**Exercise objective:** From the data below, copy out every line that contains the word "Click". Case counts, so only copy lines whose capitalization matches.
* start Data records *
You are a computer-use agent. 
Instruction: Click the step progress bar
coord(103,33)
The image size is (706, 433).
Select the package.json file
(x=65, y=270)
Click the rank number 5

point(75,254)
* end Data records *
**Exercise result:**
Instruction: Click the step progress bar
Click the rank number 5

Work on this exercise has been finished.